[[ EXERCISE DATA open ]]

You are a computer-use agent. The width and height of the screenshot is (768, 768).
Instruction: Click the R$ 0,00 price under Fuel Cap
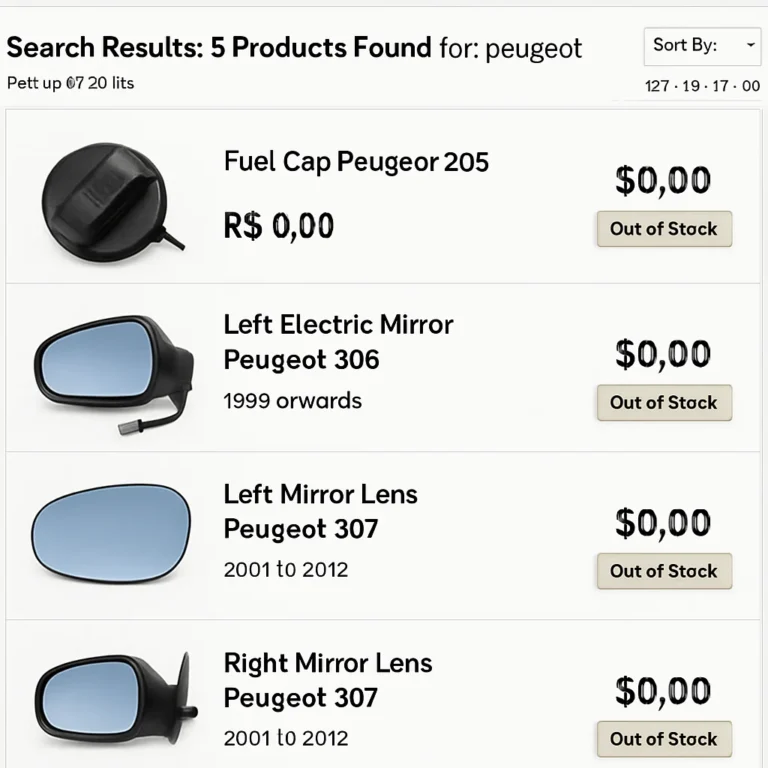[x=279, y=226]
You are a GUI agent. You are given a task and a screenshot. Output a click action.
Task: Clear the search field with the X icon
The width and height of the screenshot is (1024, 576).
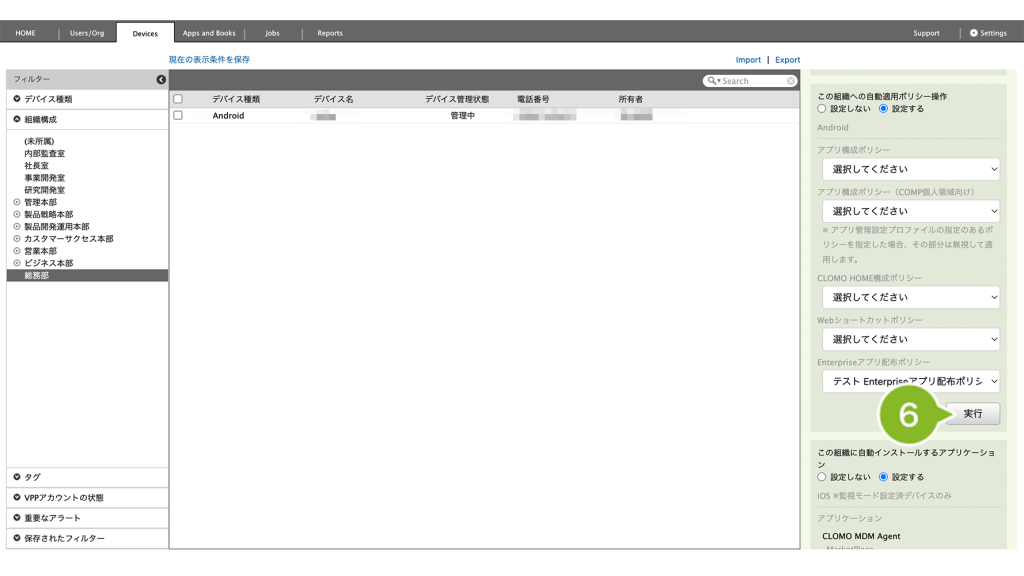click(791, 81)
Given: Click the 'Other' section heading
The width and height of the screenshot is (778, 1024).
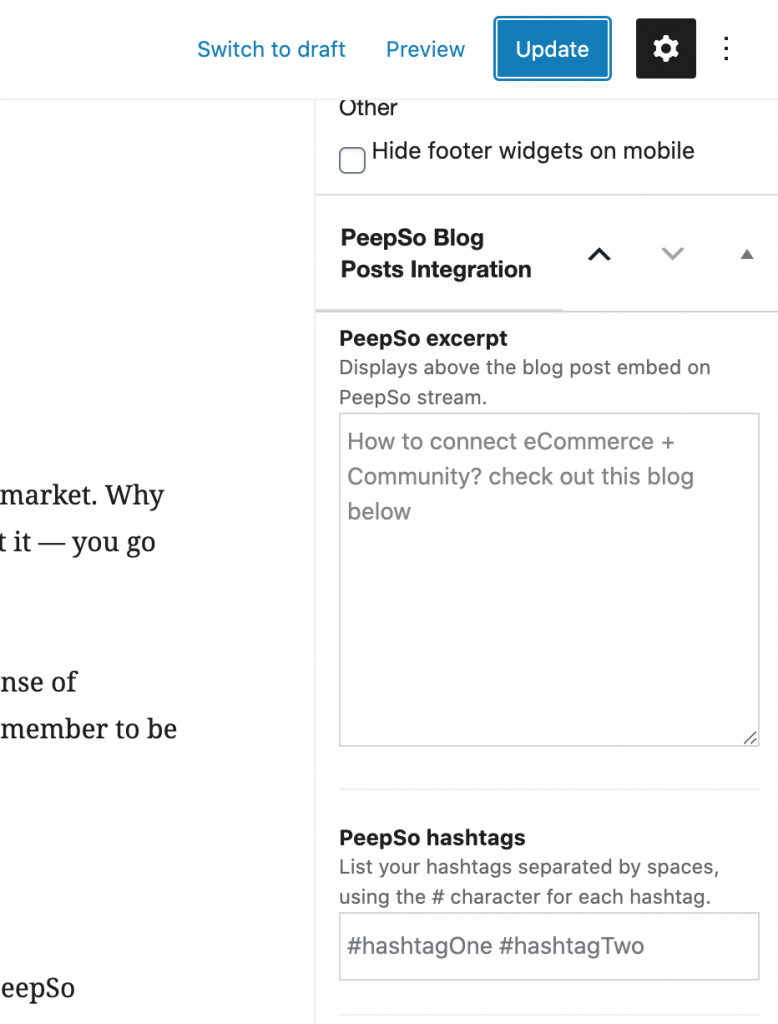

[[ EXERCISE DATA closed ]]

DIRECTIONS FOR THIS TASK
The reply must match the records exactly, apart from the pictures, which are left out.

RESPONSE FOR THIS EXERCISE
You are a computer-use agent. The width and height of the screenshot is (768, 768).
Instruction: Click the R$ 0,00 price under Fuel Cap
[x=279, y=226]
You are a GUI agent. You are given a task and a screenshot. Output a click action.
Task: Clear the search field with the X icon
The width and height of the screenshot is (1024, 576).
click(791, 81)
Given: Click the 'Other' section heading
The width and height of the screenshot is (778, 1024).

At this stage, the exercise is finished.